As part of its earnings release early Thursday Blackstone said its corporate private-equity returns in the year ending in June were 11.3%. That compares with a 24.5% total return for the S&P 500.

In the prior year ending in June 2023, the S&P 500 topped Blackstone with a 19.4% return against 9.7% for the firm’s corporate private-equity business, which has $145 billion of assets and remains one of its most important areas along with real estate.

Blackstone is the leading alternatives firm with over $1 trillion in assets under management and has the largest market value of any public investment firm at more than $160 billion.

Driven by Nvidia , Microsoft , Apple , Amazon and other big technology stocks, the S&P 500 has handily topped most asset classes in the past several years.

Another sign of more difficult times for private equity came earlier this week from Calpers, the $503 billion California pension fund, when it reported it s preliminary returns for its fiscal year ending in June . Calpers is one of the first major endowments or pension funds to report results for the June fiscal year. undefined The pension fund, a major player in private equity, said its private-equity investments gained 10.9% net of fees—although that figure is lagged one quarter. Calpers’ public-equity investments were up 17.5% in the year ended June—its strongest asset class. Private equity remains a favorite of many pension funds and leading university endowments like those of Harvard and Yale. Their view is that private equity can beat public-market returns over the long term.

But the private-equity business has gotten tougher in recent years due to keen competition for deals, higher interest rates and a less receptive IPO market, which has made exits tougher.

And private-equity portfolios of firms like Blackstone look nothing like the S&P 500, given their investments in small to midsize companies.

Blackstone, for instance, bought a majority stake in Emerson’s climate technologies business last year and more recently purchased Tropical Smoothie, a franchiser of fast-casual cafes. It also holds a stake in Bumble, the publicly traded online dating site, and it’s an investor in actress Reese Witherspoon’s media company, Hello Sunshine. Blackstone’s corporate private-equity business runs $145 billion and has 82 investments, according to the firm’s website.

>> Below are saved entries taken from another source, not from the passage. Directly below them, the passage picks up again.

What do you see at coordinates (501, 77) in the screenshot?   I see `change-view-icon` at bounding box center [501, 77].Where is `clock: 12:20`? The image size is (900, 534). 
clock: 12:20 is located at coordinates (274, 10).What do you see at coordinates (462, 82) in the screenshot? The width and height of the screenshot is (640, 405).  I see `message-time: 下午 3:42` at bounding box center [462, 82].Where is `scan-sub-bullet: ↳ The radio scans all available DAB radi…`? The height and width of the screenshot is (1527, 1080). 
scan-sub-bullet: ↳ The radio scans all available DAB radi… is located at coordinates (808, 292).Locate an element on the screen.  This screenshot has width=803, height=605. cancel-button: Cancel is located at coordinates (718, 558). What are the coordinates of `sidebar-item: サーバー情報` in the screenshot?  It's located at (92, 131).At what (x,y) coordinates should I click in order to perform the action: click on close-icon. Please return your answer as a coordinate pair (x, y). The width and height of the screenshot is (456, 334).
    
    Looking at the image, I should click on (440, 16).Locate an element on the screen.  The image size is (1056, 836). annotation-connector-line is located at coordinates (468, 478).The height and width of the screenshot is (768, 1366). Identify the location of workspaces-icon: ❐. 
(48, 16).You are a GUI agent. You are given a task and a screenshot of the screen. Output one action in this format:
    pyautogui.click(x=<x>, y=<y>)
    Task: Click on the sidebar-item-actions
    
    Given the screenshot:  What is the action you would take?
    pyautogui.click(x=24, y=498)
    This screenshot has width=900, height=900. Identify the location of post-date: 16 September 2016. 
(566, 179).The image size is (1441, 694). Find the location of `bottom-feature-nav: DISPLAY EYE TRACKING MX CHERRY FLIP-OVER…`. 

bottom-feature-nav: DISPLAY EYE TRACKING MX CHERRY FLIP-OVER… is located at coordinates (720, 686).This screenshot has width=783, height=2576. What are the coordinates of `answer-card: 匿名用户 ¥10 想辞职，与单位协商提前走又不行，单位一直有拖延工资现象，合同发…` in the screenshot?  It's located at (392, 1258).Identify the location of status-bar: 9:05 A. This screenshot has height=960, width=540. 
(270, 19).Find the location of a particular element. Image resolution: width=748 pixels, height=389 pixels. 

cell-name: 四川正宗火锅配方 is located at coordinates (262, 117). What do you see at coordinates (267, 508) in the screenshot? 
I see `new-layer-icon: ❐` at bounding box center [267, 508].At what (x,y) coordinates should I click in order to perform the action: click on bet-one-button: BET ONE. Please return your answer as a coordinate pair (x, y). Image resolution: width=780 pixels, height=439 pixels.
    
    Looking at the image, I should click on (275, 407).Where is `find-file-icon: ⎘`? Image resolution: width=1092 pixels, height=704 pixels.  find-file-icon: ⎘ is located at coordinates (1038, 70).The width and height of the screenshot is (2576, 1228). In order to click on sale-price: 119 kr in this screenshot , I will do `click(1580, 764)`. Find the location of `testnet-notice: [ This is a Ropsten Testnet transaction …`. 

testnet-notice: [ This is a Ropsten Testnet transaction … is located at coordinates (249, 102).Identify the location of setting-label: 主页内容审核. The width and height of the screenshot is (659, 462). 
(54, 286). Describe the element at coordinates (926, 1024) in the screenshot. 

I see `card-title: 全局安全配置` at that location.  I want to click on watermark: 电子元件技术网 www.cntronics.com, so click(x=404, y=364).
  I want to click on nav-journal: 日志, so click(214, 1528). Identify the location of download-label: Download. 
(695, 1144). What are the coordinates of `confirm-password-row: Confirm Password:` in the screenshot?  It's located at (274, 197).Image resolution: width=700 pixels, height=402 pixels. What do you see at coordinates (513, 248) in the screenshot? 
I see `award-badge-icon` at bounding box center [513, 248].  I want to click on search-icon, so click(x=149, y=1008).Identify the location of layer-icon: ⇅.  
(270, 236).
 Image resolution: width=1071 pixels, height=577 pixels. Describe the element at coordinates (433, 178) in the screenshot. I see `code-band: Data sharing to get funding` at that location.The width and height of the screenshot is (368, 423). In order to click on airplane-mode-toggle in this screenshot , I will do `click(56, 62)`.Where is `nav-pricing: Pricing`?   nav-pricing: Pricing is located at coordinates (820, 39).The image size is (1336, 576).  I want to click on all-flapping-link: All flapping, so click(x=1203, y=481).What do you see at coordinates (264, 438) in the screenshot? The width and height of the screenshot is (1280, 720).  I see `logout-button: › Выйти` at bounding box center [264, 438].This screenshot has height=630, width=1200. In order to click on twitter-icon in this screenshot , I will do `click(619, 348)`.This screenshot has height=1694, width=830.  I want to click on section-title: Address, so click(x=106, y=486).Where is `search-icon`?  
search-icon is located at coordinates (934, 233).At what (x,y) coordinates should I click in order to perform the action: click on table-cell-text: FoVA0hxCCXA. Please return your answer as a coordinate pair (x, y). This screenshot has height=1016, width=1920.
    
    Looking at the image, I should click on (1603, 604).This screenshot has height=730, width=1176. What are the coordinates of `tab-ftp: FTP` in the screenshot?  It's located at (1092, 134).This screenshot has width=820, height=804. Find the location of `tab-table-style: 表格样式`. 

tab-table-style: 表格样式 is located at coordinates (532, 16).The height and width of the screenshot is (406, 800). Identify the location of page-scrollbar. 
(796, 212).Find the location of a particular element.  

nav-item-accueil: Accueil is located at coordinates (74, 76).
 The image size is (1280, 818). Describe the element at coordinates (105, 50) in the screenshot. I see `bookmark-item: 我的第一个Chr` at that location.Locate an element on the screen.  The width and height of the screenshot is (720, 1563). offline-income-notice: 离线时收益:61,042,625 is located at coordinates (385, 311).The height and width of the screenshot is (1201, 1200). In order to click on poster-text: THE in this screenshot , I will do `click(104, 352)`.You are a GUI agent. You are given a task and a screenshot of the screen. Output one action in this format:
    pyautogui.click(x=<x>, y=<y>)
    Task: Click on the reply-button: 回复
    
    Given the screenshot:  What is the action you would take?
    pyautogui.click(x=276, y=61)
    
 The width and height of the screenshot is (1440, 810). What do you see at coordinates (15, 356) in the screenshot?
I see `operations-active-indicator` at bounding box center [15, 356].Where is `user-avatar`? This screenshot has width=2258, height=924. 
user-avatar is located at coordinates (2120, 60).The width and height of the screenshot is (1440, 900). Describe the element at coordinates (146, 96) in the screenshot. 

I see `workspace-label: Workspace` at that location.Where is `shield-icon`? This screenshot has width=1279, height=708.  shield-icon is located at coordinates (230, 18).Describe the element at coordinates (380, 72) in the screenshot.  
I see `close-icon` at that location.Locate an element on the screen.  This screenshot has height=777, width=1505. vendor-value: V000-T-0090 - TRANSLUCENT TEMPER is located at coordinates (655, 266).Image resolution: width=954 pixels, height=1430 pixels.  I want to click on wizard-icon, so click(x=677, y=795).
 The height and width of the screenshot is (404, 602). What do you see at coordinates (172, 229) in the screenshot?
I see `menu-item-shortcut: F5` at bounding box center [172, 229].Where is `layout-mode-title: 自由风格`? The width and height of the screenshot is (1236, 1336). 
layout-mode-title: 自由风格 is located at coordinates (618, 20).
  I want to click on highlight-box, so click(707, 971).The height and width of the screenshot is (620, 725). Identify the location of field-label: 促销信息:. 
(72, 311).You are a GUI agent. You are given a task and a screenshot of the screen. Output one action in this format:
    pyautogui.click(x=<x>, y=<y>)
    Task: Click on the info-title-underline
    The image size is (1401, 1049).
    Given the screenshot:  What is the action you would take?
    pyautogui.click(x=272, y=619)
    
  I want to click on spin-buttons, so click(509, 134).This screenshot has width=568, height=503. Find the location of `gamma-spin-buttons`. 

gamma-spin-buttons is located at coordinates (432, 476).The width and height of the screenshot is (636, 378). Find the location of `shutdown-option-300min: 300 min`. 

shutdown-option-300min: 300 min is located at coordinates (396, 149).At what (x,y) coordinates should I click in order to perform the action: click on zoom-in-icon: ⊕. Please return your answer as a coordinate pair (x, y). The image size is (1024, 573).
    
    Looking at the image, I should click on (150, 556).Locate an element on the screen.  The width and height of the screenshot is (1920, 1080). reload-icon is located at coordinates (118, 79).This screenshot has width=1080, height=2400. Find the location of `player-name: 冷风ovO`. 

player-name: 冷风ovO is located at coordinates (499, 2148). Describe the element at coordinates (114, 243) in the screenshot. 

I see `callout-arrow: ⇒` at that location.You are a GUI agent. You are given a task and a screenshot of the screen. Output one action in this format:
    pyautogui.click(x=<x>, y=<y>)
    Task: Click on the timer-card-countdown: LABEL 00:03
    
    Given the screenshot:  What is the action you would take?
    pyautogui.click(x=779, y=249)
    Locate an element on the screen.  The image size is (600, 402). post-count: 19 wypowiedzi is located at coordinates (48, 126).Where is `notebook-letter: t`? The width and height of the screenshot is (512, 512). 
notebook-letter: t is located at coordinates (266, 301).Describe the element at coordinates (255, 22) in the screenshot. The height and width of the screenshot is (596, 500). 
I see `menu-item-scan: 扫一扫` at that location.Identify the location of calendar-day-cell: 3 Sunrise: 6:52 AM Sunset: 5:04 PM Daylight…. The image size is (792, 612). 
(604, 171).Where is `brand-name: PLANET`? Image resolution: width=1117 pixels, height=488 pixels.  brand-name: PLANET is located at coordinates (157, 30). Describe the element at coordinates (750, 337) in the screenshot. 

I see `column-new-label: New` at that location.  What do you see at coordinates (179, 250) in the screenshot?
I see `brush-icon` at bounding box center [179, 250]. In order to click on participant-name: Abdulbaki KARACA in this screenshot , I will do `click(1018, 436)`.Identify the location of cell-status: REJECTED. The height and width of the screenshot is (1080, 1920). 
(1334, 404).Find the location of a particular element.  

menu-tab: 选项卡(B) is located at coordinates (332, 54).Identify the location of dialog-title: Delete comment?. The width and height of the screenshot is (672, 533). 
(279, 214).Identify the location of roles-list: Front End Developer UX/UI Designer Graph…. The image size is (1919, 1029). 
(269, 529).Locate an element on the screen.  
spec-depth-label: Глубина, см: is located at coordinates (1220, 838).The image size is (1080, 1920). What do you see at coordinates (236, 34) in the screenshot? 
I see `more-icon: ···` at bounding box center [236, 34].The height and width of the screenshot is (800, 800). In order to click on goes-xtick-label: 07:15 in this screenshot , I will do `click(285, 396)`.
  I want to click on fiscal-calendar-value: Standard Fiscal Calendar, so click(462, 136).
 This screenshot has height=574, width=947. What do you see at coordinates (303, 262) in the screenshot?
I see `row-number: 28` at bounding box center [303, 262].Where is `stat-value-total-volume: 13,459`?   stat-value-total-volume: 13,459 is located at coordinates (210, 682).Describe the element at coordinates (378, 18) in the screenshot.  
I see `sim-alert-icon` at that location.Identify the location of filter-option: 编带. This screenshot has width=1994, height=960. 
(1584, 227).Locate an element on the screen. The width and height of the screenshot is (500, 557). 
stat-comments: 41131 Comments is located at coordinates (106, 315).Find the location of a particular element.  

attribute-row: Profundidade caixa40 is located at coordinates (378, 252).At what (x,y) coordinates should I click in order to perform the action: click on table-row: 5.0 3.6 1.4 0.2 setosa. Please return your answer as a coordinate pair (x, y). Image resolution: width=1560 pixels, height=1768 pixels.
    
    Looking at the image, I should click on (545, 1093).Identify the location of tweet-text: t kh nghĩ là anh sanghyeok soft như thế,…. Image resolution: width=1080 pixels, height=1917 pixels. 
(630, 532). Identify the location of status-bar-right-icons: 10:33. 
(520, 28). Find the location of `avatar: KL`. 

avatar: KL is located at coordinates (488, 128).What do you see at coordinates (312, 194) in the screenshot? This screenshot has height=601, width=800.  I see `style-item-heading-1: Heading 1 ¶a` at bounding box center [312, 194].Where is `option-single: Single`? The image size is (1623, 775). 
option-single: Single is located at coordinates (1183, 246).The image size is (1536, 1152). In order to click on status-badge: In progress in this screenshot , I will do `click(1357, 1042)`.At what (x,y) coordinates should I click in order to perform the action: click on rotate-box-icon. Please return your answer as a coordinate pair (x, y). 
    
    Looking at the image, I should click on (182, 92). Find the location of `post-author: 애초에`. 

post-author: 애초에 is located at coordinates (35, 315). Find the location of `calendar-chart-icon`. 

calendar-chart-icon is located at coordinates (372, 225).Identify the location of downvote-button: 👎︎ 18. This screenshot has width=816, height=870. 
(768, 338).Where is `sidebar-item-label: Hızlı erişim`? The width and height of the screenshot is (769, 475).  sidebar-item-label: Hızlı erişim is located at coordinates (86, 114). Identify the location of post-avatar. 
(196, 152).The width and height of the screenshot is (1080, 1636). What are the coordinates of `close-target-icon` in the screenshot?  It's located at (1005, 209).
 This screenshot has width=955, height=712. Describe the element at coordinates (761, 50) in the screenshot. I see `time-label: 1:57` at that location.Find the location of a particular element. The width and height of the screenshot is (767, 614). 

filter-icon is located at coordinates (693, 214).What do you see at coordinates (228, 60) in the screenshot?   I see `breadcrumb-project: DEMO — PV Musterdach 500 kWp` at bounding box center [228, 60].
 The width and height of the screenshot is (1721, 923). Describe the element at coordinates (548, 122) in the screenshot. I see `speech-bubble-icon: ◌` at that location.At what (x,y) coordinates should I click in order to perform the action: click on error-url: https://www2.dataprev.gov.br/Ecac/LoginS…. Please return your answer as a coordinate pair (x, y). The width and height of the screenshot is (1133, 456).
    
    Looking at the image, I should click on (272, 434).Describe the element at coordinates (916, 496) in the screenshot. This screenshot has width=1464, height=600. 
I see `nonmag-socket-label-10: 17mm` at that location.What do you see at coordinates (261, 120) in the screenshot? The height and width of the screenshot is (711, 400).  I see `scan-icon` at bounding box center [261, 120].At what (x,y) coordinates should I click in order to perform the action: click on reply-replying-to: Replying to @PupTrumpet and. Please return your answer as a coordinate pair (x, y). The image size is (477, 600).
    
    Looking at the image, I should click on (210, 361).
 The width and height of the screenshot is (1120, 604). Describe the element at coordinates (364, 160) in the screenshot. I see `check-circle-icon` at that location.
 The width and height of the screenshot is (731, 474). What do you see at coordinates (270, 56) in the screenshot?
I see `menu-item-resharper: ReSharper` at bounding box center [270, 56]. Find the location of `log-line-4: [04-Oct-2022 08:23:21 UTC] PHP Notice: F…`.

Blackstone’s private-equity business has strong long-term returns including a gain of over 50% in the year ended in June 2021 when it handily topped the S&P 500 index.

But the S&P 500 index has become difficult to beat more recently and it’s dominated by some of the best companies in the world. It carries less risk than private equity, given the cash-rich balance sheets of its leading companies like Apple , Microsoft and Alphabet .

Private-equity firms, by contrast, often use considerable leverage to boost returns. Investors can get exposure to the S&P 500 through index funds that charge 0.1% or less in annual fees and with immediate liquidity.

A key risk with the S&P 500 is its vulnerability to a selloff in the leading tech firms that now make up over 40% of the index. The recent rotation into smaller companies illustrates that.

Blackstone shares gained 1.1% to $136.31 Thursday in the wake of its earnings news as investors focused on rising investment deployments and positive management comments on the firm’s outlook.

The firm’s nearly $40 billion of inflows and $34 billion of capital deployment during the second quarter marked “the highest level of investment activity in two years,” Chief Executive Officer Stephen Schwarzman said in a statement.

Citi analyst Christopher Allen wrote in a note to clients on Thursday that while Blackstone’s overall performance was mixed, the outlook appears to be improving given fund-raising and deployment trends.

Investors also were heartened by Blackstone President Jon Gray’s comments about a bottoming in commercial real estate and strong capital deployment in that area.

But ultimately, the game for Blackstone and its alternatives peers is about performance—particularly beating low-fee public investments like the S&P 500. That seems to be getting more difficult.